ÁTILA, O REI DOS HUNOS
O A Terceira Noite, de Rui Bebiano, é um dos meus weblogs preferidos. Visito-o todos os dias, leio-o com a atenção que me é possível. Por isso mesmo, não posso impedir-me de considerar muito infeliz este tipo de considerandos: «O programa de rádio Antena Aberta, de Eduarda Maia (Antena 1), resolveu esta manhã colocar em debate as recentes declarações públicas de Saramago propósito da utopia, ciclicamente retomada por uns quantos quixotes, de uma Ibéria una e plural. Para que não existam dúvidas, declaro que, nas suas linhas mais gerais, a ideia do escritor colhe a minha simpatia. E a de um ou outro ouvinte também. Todavia, a larga maioria dos participantes interveio, de uma forma excessiva e exaltada, em sentido contrário. A culpa do tom, claro, é deste tipo de programas, que dá voz a qualquer huno e nem sempre introduz na conversa alguma pedagogia da tolerância. Por isso, não estranhei ouvir um cozinheiro do Porto bradar que «não podemos ofender a gesta dos nossos maiores», nem «afrontar os mártires que permitiram dignificar o solo pátrio». Estou a ver o senhor – na aparência um homem de leituras – de panela inox na cabeça e com o garfo dos fritos em riste, «dando a vida, se preciso for», rua a rua, copa a copa, sob a inspiração da padeira Brites, na guerra de guerrilhas contra os malditos castelhanos». Os sublinhados são, obviamente, da minha autoria. A mim parece-me antes que este discurso que o Rui Bebiano adopta, bastas vezes repetido e remexido noutros litorais, é também ele do pior que a nossa desgraçada democracia alimenta. Rui Bebiano, a falar desta maneira, até parece os hunos que critica.
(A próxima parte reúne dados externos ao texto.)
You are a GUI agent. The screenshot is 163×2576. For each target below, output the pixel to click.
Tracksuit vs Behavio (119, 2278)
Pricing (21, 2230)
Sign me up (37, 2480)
Obviamente um huno iniciado na pedagogia da tolerância, sobretudo porque mau de tachos e panelas, mas bom de leituras. Rui Bebiano lê bons livros, houve boa música, mas jamais se deixaria inspirar pela padeira Brites. A gente consegue antes vê-lo sentado numa secretária repleta de livros, a escrever posts, a ler Francisco da Cunha Leão, com uma garrafa de bom vinho de um lado e uma caixa de charutos do outro. Ele é um intelectual. E aos intelectuais pouco mais se pode exigir do que... serem intelectuais. Eles ficam mesmo bem é arrumados no conforto dos seus escritórios, entre livros e CDs, que entremeiam com programas de rádio onde a voz dos «cozinheiros do Porto» (ó raça!) se faz ouvir.
6 Comments:
A Internet tem, destas coisas, permitindo uma pequena «resposta» quase em tempo real. Faço-o porque o Henrique Fialho me merece consideração, independentemente de discordar de mim ou de não gostar do tom irónico que uso muitas vezes (riscos que se correm, afinal, pois quem anda à chuva molha-se).
Já agora: o humor é uma forma de comunicação como qualquer outra. É necessário aceitá-lo quando é esse o registo escolhido. Mesmo quando não se concorda ou não se está «na onda».
Sobre a questão da condição intelectual não falo, pois ela não precisa ser justificada. Claro que é a minha, não sendo nem mais nem menos honrosa que qualquer outra.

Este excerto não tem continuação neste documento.